Segment Open

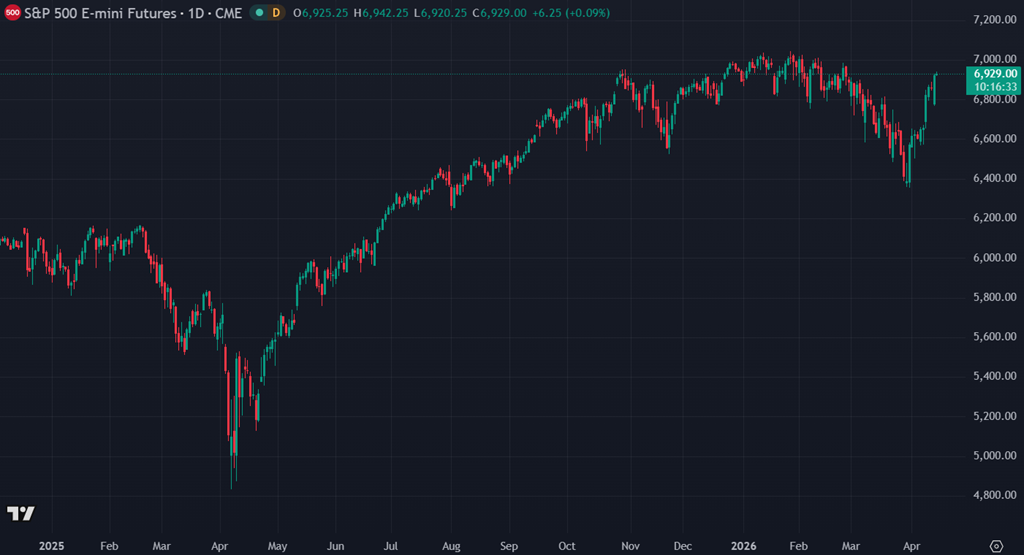Open chart settings hexagon icon
The image size is (1024, 555).
[995, 546]
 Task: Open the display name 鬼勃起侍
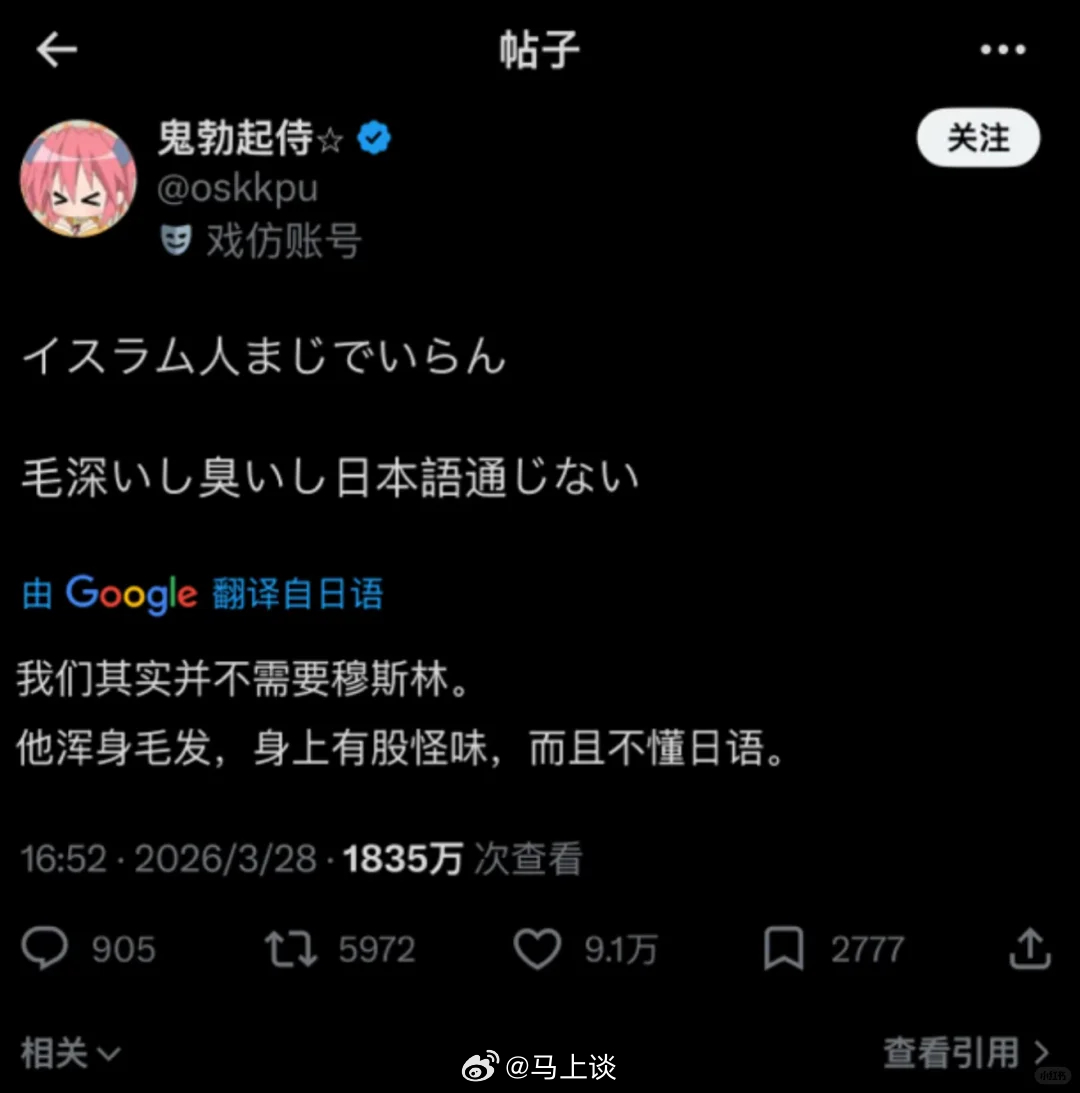(236, 137)
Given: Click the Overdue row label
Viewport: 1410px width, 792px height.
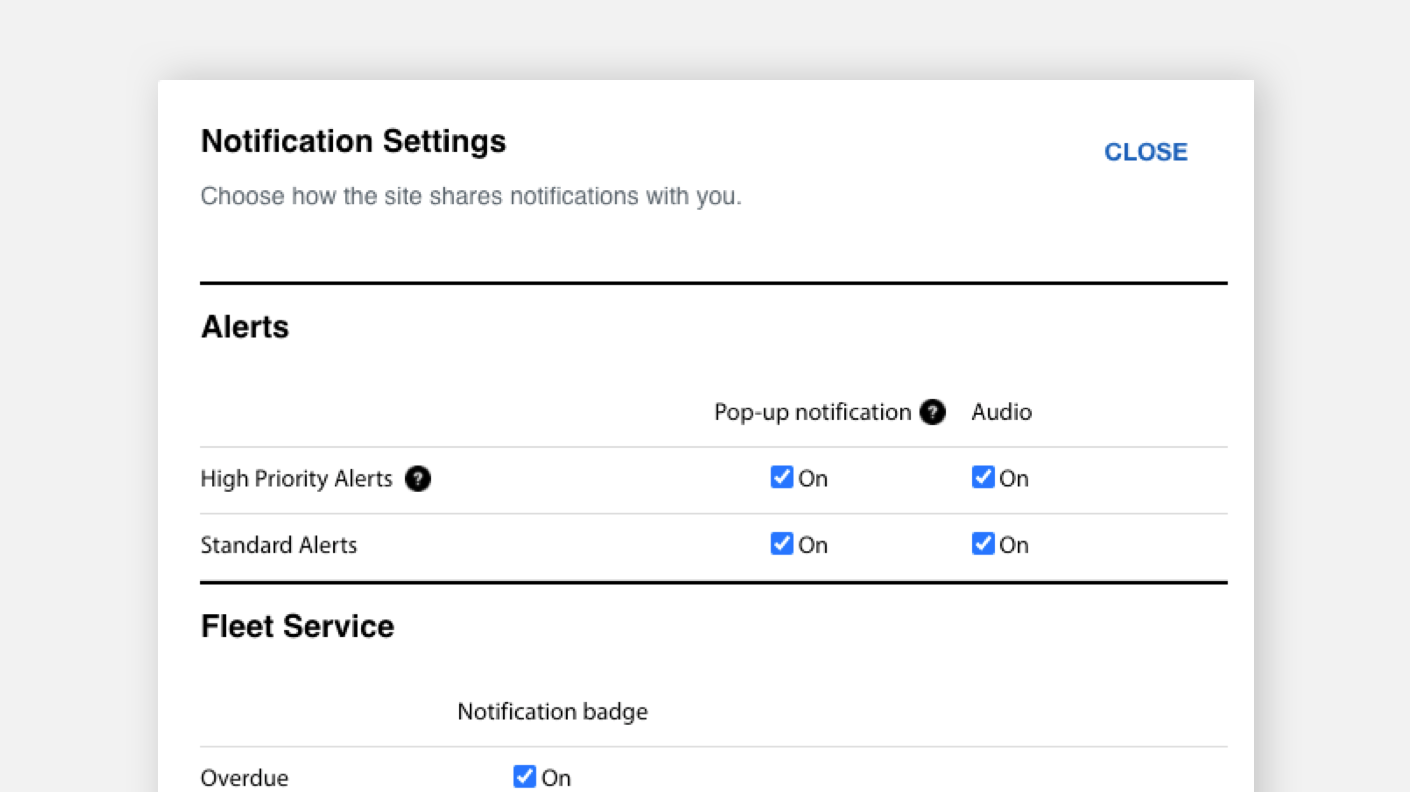Looking at the screenshot, I should (244, 778).
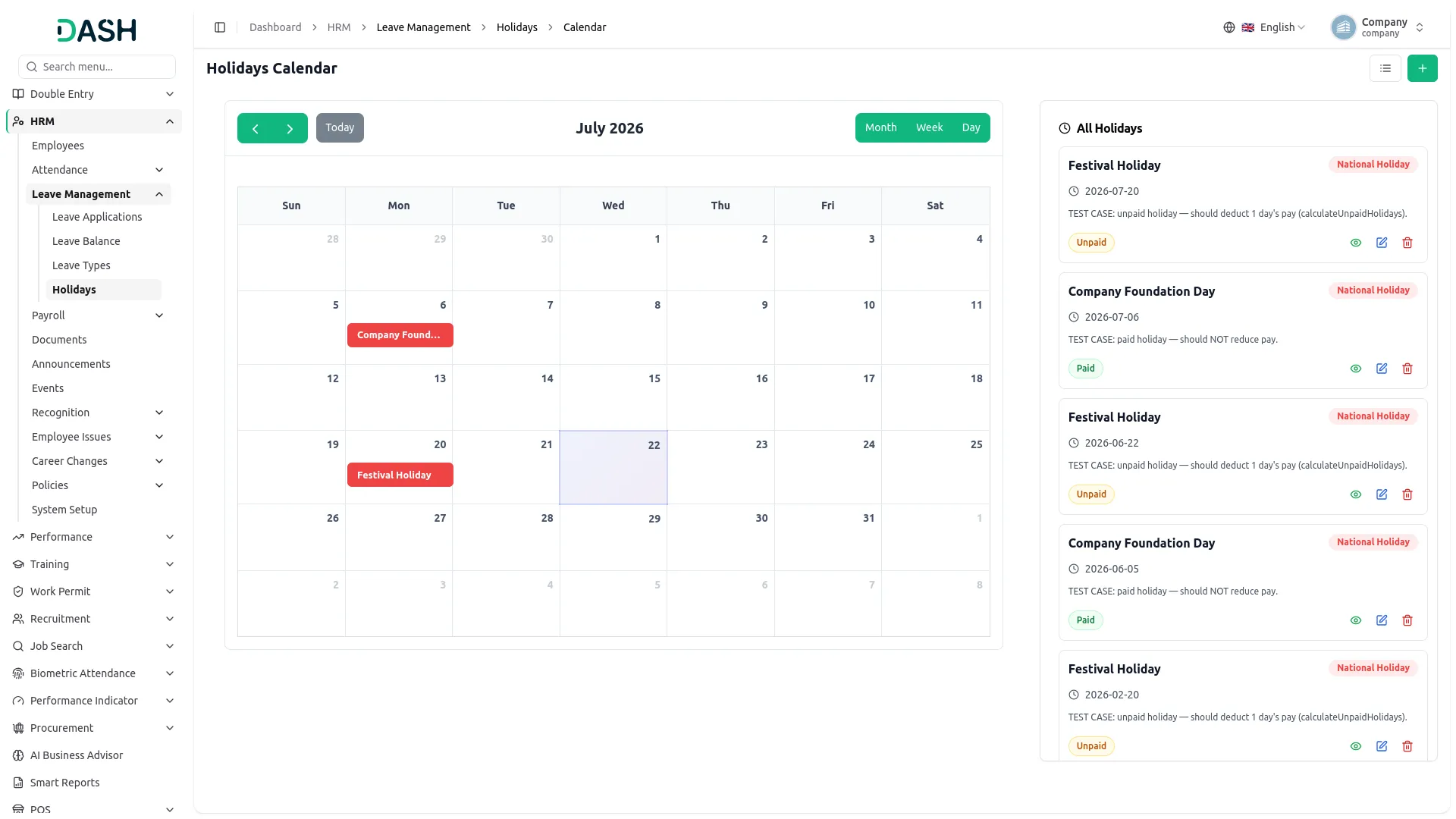Delete the 2026-06-22 Festival Holiday

[1407, 494]
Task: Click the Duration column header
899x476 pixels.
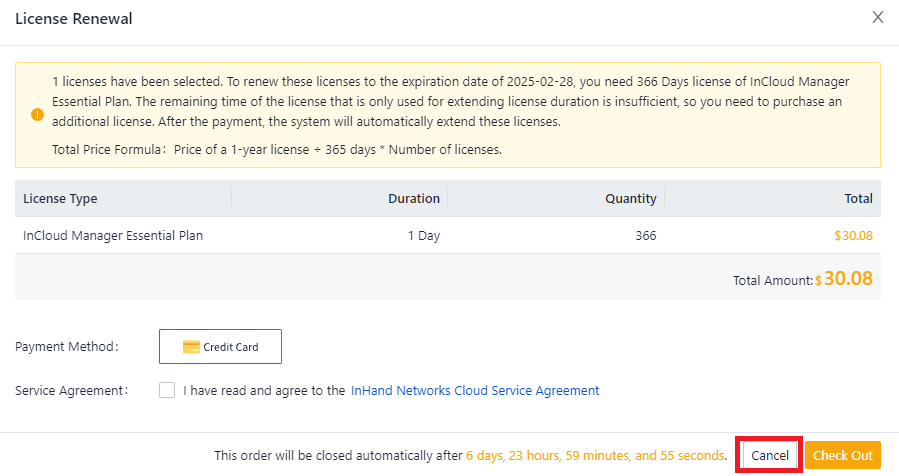Action: click(x=413, y=199)
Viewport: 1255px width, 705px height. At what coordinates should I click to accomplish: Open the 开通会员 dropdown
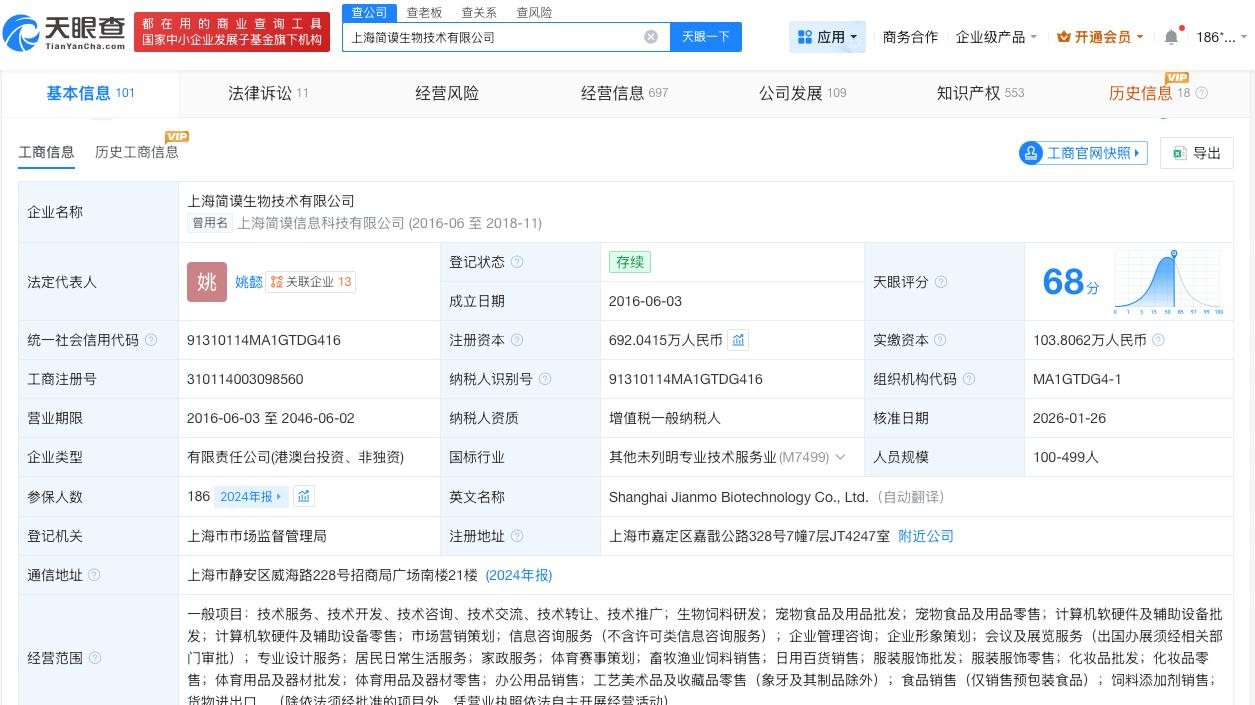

Segment Closed

Give back exactly the lines from the line with "Viewport: 1410px width, 792px height." through the end of the material above, inclusive, with no pictures.

Viewport: 1410px width, 792px height.
Looking at the screenshot, I should (244, 778).
Delete the 2026-06-22 Festival Holiday

[1407, 494]
Task: Click the Duration column header
899x476 pixels.
Action: click(x=413, y=199)
Viewport: 1255px width, 705px height. At what coordinates should I click to accomplish: Open the 开通会员 dropdown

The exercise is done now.